I was pleased to support today’s proposal and look forward to the public’s feedback. I’d like to thank the members of the SEC staff who worked on this rule, including:

  • Haoxiang Zhu, David Saltiel, Shauna Sappington, Emily Westerberg Russell, John Fahey, Joanne Rutkowski, Katherine Lesker, James Blakemore, Roni Bergoffen, Josh Nimmo, and Meredith MacVicar from the Division of Trading and Markets;
  • Jessica Wachter, Greg Allen, Ilia Rainer, Amy Edwards, Oliver Richard, Robert Miller and Lauren Moore in the Division of Economic and Risk Analysis;
  • William Birdthistle, Sarah ten Siethoff, David Bartels, Penelope Saltzman, Thoreau Bartmann, Michael Neus, Jennifer Porter, and Elena Stojic in the Division of Investment Management;
  • Dan Berkovitz, Cynthia Ginsberg, Ronesha Butler, Meredith Mitchell, Malou Huth, and Robert Teply in the Office of the General Counsel; and
  • Ainsley Kerr, Mandy Sturmfelz, Joseph Sansone, Kristin Pauley, and Scott Thompson in the Division of Enforcement.

I also would like to thank our fellow member agencies of the Inter-Agency Working Group on Treasury Market Surveillance, including the U.S. Department of the Treasury, the Board of Governors of the Federal Reserve System, the Federal Reserve Banks of New York and Chicago, and the Commodity Futures Trading Commission for their valuable insights and collaboration on this proposal.


[1]SEC, “Broker Dealer Registration,” available at https://www.sec.gov/fast-answers/answersbdregishtm.html.

[2]See “How Drysdale affair almost stymied US securities market” (May 27, 1982), available at https://www.csmonitor.com/1982/0527/052737.html.

[3]See “E.S.M. Collapse: A Lesson In Safety” (March 8, 1995), available at https://www.nytimes.com/1985/03/08/business/esm-collapse-a-lesson-in-safety.html.
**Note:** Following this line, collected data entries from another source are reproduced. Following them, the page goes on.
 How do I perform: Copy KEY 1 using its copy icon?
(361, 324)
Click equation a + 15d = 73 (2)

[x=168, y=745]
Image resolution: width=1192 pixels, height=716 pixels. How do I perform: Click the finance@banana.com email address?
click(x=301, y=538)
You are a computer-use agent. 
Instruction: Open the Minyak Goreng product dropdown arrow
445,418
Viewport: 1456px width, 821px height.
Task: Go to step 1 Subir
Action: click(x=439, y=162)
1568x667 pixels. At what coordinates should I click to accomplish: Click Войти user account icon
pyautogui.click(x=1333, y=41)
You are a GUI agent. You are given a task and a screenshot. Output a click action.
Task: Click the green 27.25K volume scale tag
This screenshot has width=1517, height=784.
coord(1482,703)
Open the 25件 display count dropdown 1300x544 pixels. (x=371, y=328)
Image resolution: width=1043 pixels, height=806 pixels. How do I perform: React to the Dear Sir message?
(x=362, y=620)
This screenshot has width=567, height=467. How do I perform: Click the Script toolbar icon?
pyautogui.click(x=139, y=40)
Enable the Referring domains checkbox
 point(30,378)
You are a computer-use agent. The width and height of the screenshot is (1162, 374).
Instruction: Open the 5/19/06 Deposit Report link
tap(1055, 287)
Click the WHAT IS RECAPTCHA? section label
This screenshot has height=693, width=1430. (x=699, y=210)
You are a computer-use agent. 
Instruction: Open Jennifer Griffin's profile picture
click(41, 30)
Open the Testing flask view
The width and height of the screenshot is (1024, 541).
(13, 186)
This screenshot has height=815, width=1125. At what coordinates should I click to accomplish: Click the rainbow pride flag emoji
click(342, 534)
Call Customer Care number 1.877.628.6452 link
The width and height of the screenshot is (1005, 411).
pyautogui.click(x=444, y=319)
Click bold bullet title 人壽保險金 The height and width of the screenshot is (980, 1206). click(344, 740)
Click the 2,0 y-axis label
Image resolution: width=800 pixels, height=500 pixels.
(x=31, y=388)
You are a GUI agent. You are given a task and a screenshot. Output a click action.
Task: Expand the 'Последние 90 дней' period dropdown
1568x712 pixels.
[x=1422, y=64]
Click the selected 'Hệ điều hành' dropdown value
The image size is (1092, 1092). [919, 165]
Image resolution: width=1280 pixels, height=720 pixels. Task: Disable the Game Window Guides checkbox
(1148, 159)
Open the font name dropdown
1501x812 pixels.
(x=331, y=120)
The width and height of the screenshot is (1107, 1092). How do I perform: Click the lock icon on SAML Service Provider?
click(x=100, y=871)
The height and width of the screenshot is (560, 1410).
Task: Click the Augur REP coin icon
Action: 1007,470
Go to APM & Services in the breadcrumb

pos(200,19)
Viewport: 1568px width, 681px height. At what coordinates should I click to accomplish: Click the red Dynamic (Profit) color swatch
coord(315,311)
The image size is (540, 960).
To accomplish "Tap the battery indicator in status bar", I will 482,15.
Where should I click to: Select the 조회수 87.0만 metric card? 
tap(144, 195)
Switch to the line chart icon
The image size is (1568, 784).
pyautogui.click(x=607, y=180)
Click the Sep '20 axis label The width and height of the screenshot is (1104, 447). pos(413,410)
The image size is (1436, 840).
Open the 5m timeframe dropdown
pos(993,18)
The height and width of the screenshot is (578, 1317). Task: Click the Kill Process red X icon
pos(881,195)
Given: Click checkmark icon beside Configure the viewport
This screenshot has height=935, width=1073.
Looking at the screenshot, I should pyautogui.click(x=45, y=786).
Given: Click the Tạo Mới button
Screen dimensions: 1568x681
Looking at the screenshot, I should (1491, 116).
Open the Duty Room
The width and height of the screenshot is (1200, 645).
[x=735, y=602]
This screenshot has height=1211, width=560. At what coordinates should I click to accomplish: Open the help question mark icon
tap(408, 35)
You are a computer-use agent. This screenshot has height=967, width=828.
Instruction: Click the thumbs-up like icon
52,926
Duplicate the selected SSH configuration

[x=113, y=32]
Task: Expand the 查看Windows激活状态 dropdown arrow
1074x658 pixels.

[4]See Department of the Treasury, SEC, and Board of Governors of the Federal Reserve System, “Joint Report on the Government Securities Market” (January 1992), available at https://www.treasury.gov/resource-center/fin-mkts/Documents/gsr92rpt.pdf.

[5]See DTCC, “More Clearing, Less Risk: Increasing Centrally Cleared Activity in the U.S. Treasury Cash Market” (May 2021), available at https://www.dtcc.com/-/media/Files/PDFs/DTCC-US-Treasury-Whitepaper.pdf. See FEDS Notes, “Principal Trading Firm Activity in Treasury Cash Markets,” James Collin Harkrader and Michael Puglia (August 4, 2020) (“[Principal trading firms] dominate activity on the electronic [interdealer broker] platforms (61%).”).